Each animal was initially anesthetized with 3% isoflurane to restrain the animal in a stereotaxic frame. Once fixed, the animal was given at least 30 min to recover from anesthesia before the start of data acquisition. All animals received three different stimulation conditions, including sham, within a single acquisition experiment. The stimulation paradigms were selected in a way to keep the same pulse repetition frequency (PRF) of 1500 Hz and duty cycle of 9% but with different acoustic intensities (as measured in water, ISPTA) of 1077 and 468 mW/cm2. The acoustic parameters were chosen based on previous studies inducing a motor response for lower frequency ultrasound targeted to the motor cortex, and also considering sufficient acoustic power even after attenuation through the skull.
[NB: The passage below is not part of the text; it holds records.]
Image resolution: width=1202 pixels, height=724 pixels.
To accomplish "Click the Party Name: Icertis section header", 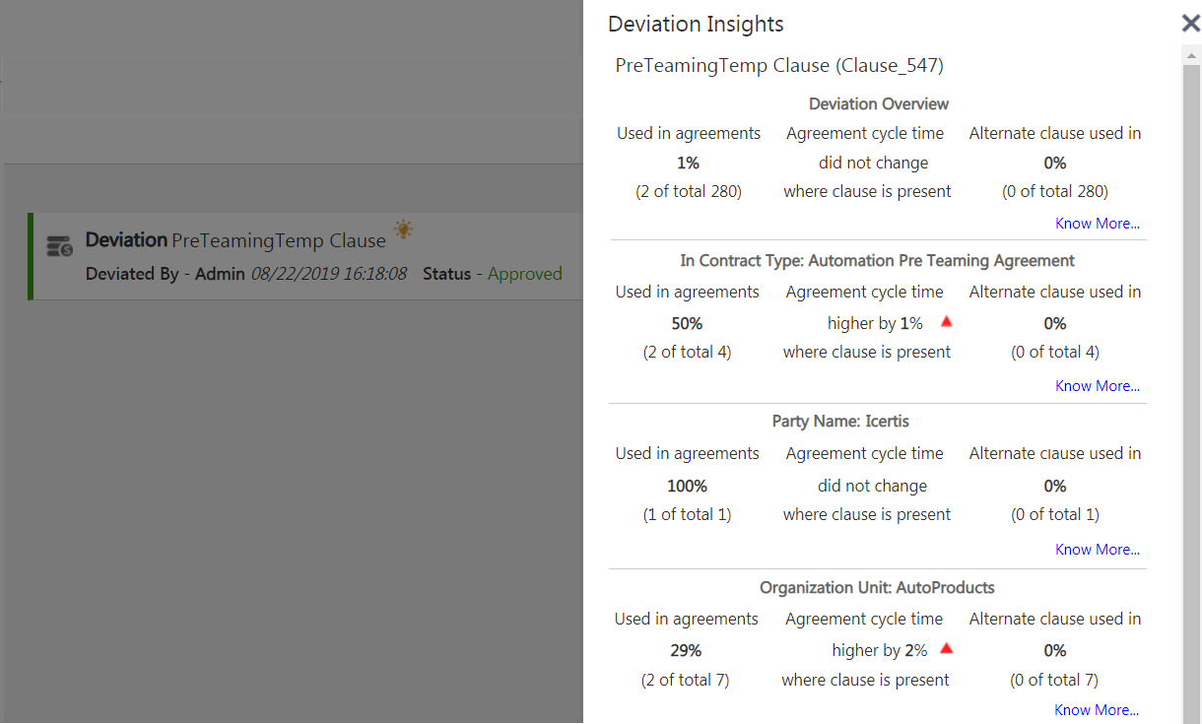I will pyautogui.click(x=840, y=422).
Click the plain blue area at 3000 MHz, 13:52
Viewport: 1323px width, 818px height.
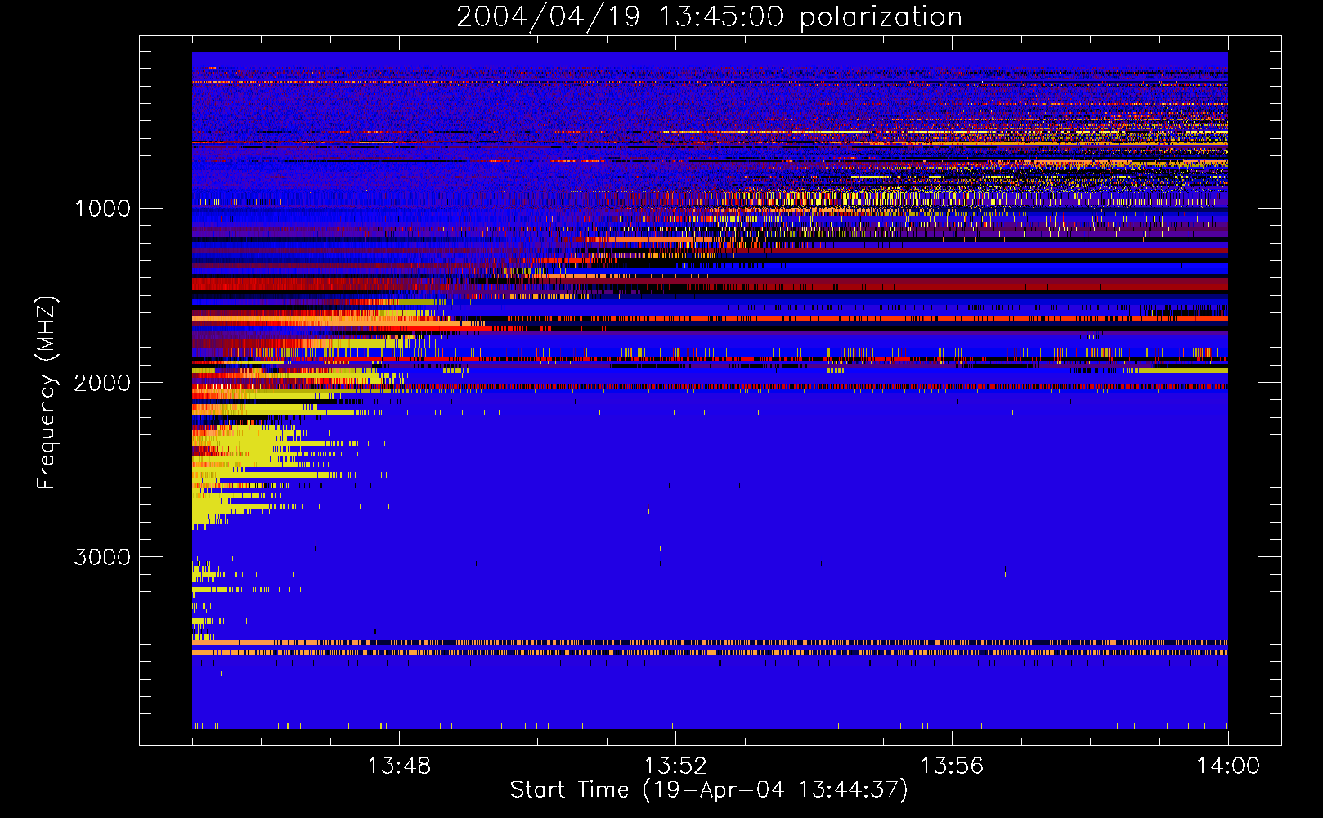(675, 557)
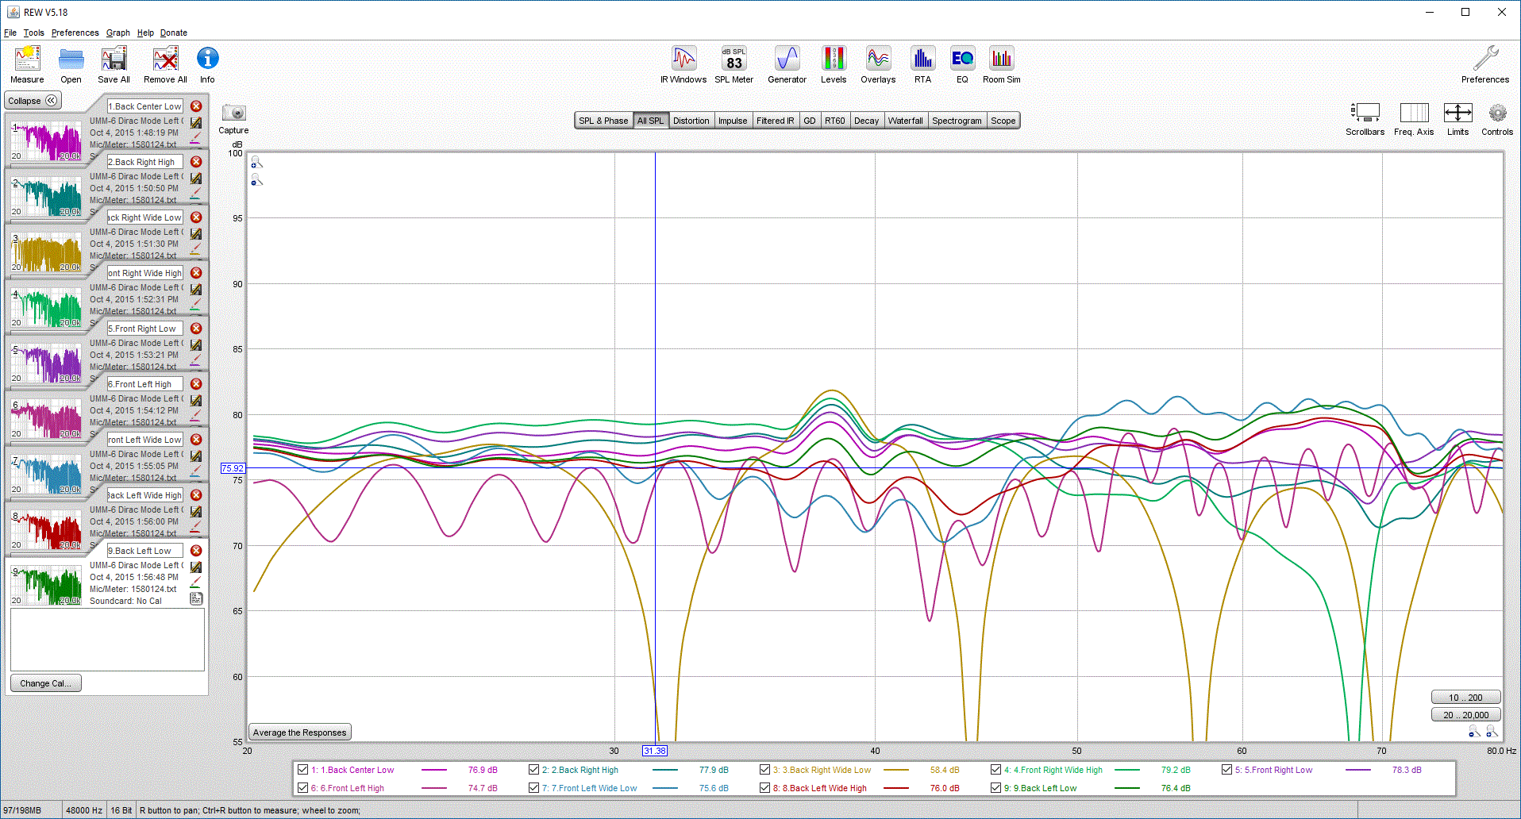Open the SPL Meter
The height and width of the screenshot is (819, 1521).
point(734,65)
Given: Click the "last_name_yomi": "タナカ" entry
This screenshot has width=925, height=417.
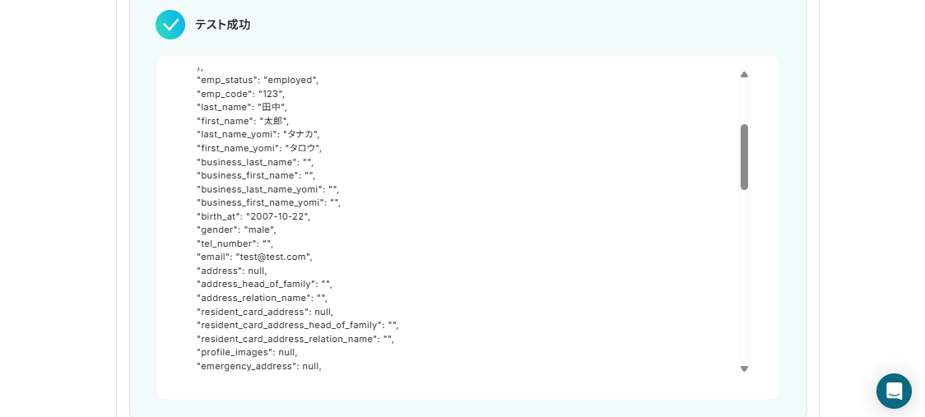Looking at the screenshot, I should pyautogui.click(x=258, y=135).
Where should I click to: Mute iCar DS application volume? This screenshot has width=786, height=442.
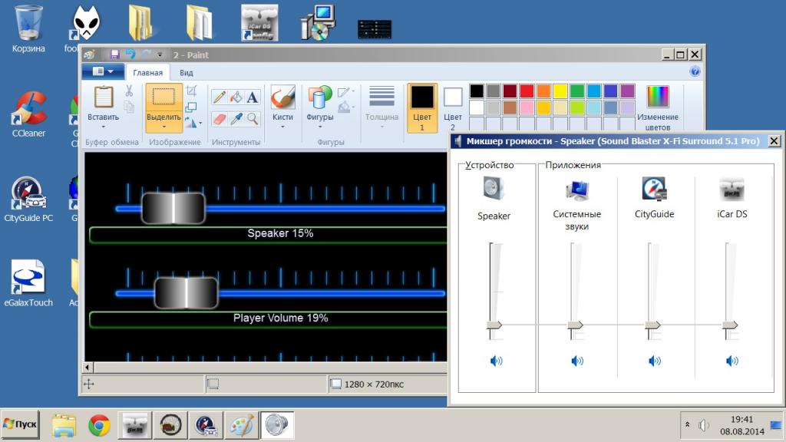pyautogui.click(x=732, y=361)
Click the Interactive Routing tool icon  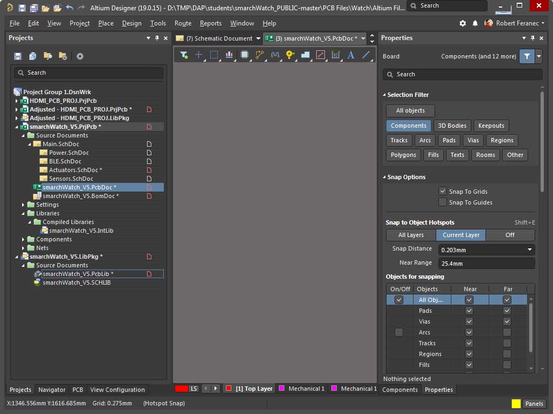259,55
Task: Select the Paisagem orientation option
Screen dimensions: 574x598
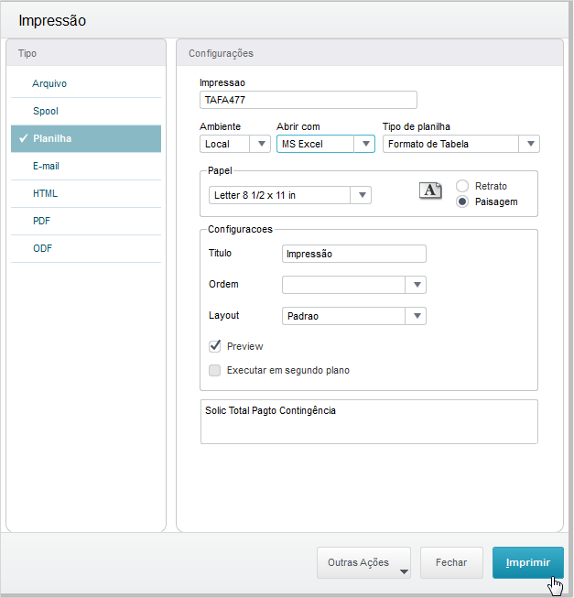Action: tap(463, 201)
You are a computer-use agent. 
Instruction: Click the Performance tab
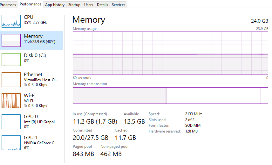(31, 4)
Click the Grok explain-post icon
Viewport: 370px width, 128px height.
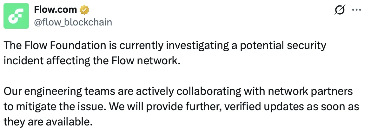[340, 11]
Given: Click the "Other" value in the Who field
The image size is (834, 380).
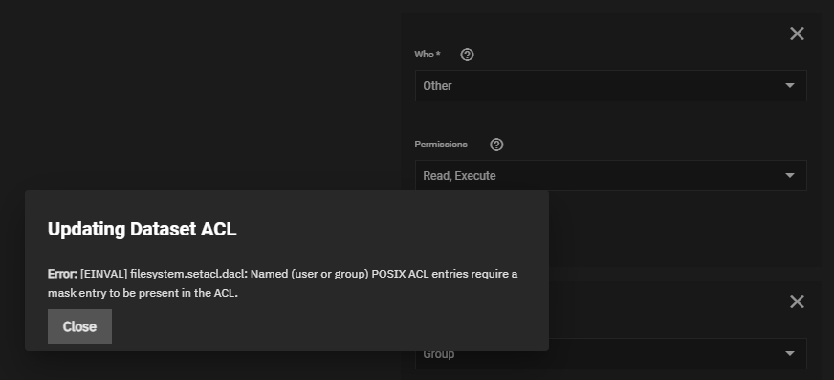Looking at the screenshot, I should click(437, 86).

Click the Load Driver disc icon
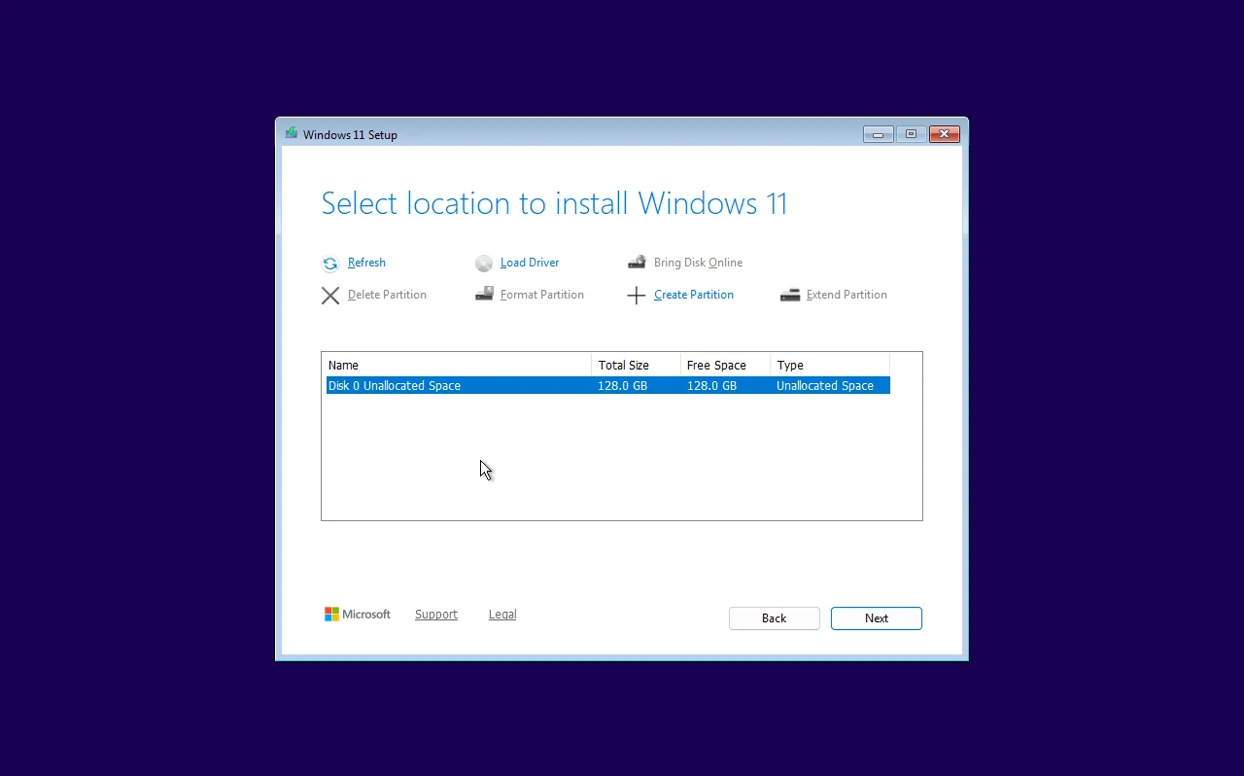(484, 263)
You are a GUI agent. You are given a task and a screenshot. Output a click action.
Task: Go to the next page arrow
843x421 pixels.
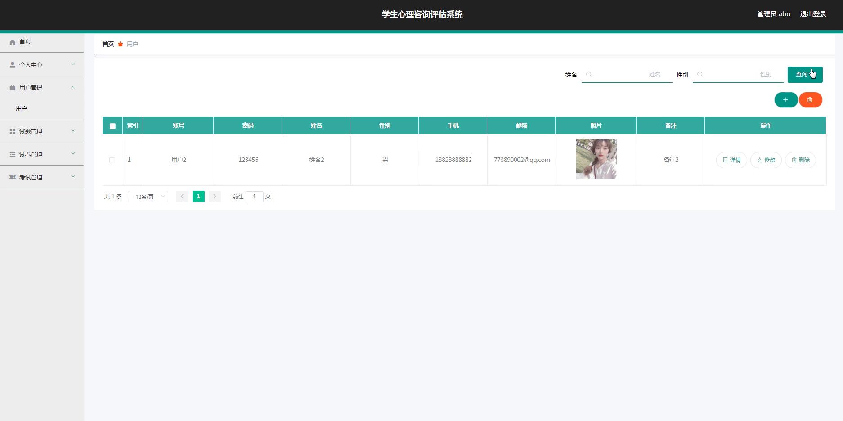215,197
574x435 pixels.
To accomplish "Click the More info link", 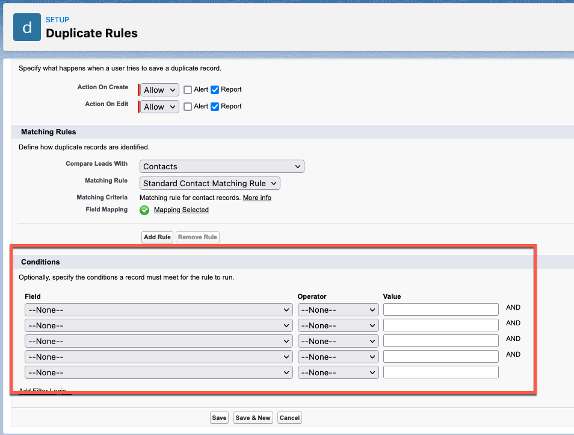I will click(257, 198).
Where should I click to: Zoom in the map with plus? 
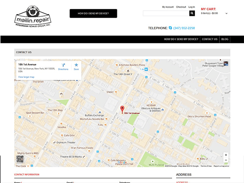click(x=226, y=155)
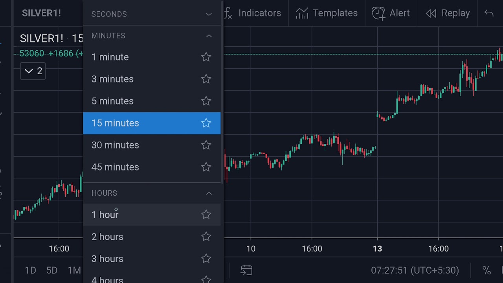Collapse the MINUTES section
This screenshot has height=283, width=503.
click(209, 36)
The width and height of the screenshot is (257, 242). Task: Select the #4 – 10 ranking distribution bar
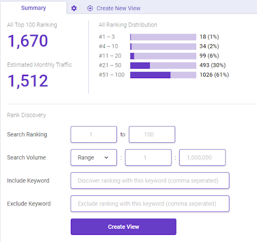pos(163,47)
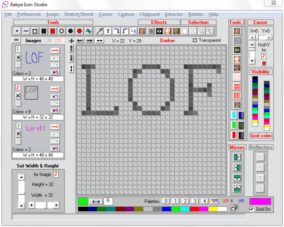Toggle the X box on image 1

18,57
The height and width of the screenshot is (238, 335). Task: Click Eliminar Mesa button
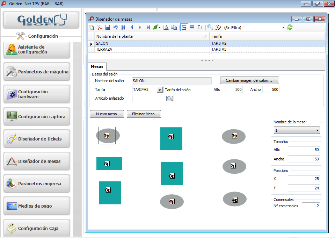[x=144, y=114]
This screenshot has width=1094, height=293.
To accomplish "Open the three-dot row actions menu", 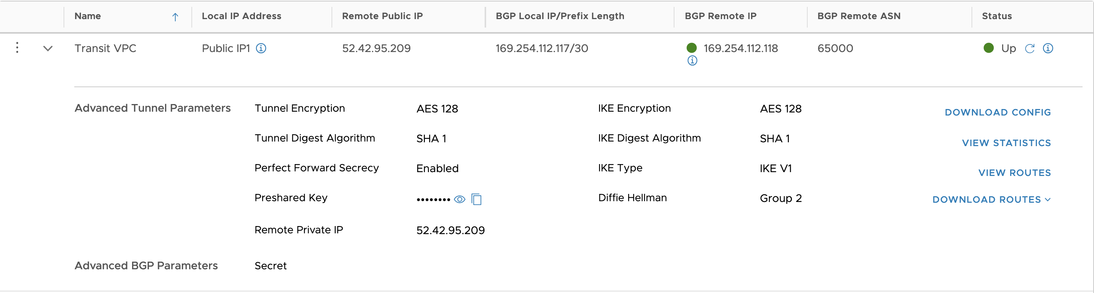I will tap(17, 48).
The transmitted acoustic intensity (12%) is in a similar range with previously reported values for ultrasound brain stimulation in mice [40]. A diagram illustrating the pulse modulation for one pulse train is shown in Fig. 1c.

The experiment consisted of 75 randomly shuffled trials, with 25 trials for each acoustic condition. Each acquisition trial lasts for a total of 17 s including 5 s of stimulation containing ten ultrasound pulse trains with a repetition rate of 2 Hz. The interval between the start of each trial was fixed to 1 min. The ultrasound probe coupled with the acoustic guide was filled with acoustic gel and placed on the top of the mouse head pointing towards the somatosensory cortex. The ultrasound wave was focused along with the optical fibers for NIRS in such a way that the stimulated and monitored areas overlap. Sham trials were applied using the same protocol and setup as stimulation trials but without any input to the transducer. After the experiment, the mice were routinely observed for 24 h but no apparent behavioral change were detected. The mice were then euthanized using CO2 inhalation followed by cervical dislocation.